Like many established churches, the number of congregants who claimed St. James' as their church was steady, but attendance was less so, waxing at the holidays and waning in between. Average attendance on a Sunday, over three services, was about 250.

"Our population was maintaining an even keel, even as the county was growing," said Elaine Nunnally, who lives in Sterling and has been a church member for 19 years. "People were looking for growth."

Now the average number at Sunday services is approaching 300. Meanwhile, the church's pledge drive grew from $288,000 last year to $402,000 this year. To show his appreciation, Ohmer sent personal, handwritten thank you cards to each donor--a touch that surprised and pleased some parishioners.

"Rather than the usual humdrum of 'We need your pledge,' he got different people to speak about why the money was needed and what it would be used for," Nunnally said. "It made you feel that you were truly making a difference in giving."

The youngest son of a Michigan dairy farmer, Ohmer went to Wabash College, a small liberal arts school in Indiana, and planned to go to law school. But during an internship on Capitol Hill after graduation, Ohmer's interest in politics was piqued.

For seven years, he served as a legislative aide for senators--including then-Sen. Al Gore (D-Tenn.), and also did a stint as a lobbyist for an immigration group. Then he became a speech writer and press secretary for Indiana's secretary of state.
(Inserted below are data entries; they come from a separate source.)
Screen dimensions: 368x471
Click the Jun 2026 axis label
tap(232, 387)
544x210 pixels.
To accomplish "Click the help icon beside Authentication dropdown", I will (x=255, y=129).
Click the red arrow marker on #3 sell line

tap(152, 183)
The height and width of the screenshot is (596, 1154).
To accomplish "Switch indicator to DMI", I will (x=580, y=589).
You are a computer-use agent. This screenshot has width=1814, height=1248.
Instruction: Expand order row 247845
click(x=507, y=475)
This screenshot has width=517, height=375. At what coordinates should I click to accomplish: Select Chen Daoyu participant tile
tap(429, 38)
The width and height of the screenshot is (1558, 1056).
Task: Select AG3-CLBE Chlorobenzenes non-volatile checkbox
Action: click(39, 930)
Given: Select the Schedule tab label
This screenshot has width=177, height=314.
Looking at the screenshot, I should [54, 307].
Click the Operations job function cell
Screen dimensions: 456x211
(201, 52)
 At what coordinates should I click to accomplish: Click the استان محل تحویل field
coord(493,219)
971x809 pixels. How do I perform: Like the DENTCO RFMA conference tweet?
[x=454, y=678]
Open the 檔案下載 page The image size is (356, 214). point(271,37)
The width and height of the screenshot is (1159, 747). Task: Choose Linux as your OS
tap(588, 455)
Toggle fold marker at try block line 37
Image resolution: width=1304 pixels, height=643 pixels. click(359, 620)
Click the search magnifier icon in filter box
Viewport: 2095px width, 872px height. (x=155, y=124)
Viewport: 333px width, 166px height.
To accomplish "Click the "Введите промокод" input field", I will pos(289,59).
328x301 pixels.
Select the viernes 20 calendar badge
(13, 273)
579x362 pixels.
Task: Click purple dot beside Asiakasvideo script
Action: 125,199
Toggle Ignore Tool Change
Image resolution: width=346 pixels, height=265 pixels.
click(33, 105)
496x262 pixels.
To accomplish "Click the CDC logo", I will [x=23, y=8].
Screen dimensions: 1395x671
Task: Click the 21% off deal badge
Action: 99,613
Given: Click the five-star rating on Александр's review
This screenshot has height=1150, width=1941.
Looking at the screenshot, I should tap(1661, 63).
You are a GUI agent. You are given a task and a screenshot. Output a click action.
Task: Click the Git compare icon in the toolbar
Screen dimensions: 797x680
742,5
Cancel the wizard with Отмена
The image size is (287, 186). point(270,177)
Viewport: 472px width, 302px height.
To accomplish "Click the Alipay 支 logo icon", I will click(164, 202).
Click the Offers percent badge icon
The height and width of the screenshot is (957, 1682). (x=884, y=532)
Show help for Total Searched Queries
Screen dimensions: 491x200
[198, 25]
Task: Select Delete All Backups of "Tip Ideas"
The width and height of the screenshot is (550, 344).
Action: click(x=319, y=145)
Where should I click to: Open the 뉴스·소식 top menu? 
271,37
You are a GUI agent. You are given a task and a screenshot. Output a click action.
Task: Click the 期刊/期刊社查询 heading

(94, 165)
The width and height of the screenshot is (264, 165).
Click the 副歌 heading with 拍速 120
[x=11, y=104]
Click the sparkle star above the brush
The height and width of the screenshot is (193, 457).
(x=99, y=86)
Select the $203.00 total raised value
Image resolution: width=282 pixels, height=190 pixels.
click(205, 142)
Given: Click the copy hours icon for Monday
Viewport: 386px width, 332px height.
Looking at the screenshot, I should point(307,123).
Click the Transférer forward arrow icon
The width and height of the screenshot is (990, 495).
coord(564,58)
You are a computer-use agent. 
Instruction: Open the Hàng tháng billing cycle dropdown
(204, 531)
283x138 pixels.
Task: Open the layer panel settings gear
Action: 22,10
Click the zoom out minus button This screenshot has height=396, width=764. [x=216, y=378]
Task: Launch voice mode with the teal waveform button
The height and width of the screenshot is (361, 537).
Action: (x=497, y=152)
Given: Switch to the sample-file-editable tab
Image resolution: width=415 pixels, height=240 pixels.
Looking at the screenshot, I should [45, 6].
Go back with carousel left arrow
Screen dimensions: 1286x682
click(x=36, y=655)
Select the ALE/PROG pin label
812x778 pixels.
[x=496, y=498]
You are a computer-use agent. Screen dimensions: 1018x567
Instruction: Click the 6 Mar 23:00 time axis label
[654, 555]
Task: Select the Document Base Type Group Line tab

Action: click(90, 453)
Then he became a minister.

"I've never had one of these callings where God appears on a cloud and tells you to go into the ministry," Ohmer said. "It's always been more like background music. It's always present but not quite audible."

Ohmer's professors at Wabash had encouraged him toward the seminary. During his internship, he took theology courses at Wesley Theological Seminary in Washington "to sort of figure out" whether his path lay in that direction.

He laughed, recalling that he knew he was ready to enter the ministry when he went to a fancy victory party for a politician. "There I was, and I thought, 'I have arrived,' " he said. "But I felt like a fish on a bicycle."

Ohmer graduated from the Virginia Theological Seminary in Arlington in 1994 and spent 4 1/2 years at an Arlington church before being called to St. James'. In the Episcopal Church, the parish vestry selects its minister, fitting the candidate's strengths and preferences to the church's needs.

Since Ohmer's arrival, Nunnally said, "there's a real feeling of life at the church. We see new people come in who are church-shopping, but they've continued to come back because it has a good feel."

Just as growing churches in the east have increased their emphasis on families and children, Ohmer has started "Children's Chapel," a short sermon designed to give children Bible lessons during the adult service. He and his wife, Mary, have three children, ages 8, 6 and 2 1/2.

Ohmer keeps a map of Loudoun County outside his office door so he can mark with pushpins where he expects the next Episcopalian churches in the area will be. He said he sees his church as a "mother ship" for the ones that have yet to be created. The nearest Episcopal churches are in Lucketts, Ashburn, Purcellville, Oatlands and Middleburg.

"I don't think it's within the DNA of this church to become a mega-church," Ohmer said, referring to expanding churches in the east. "Those stones have been saturated with 100 years of prayers."

The church's first parishioners "built it in 1895 to seat 400," he said. "We have to think about what kinds of decisions are we making now in the 1990s for the people in 2090."

CAPTION: The Rev. John Ohmer helps Lexi Vangsnes, 8, get ready for the church's Christmas pageant.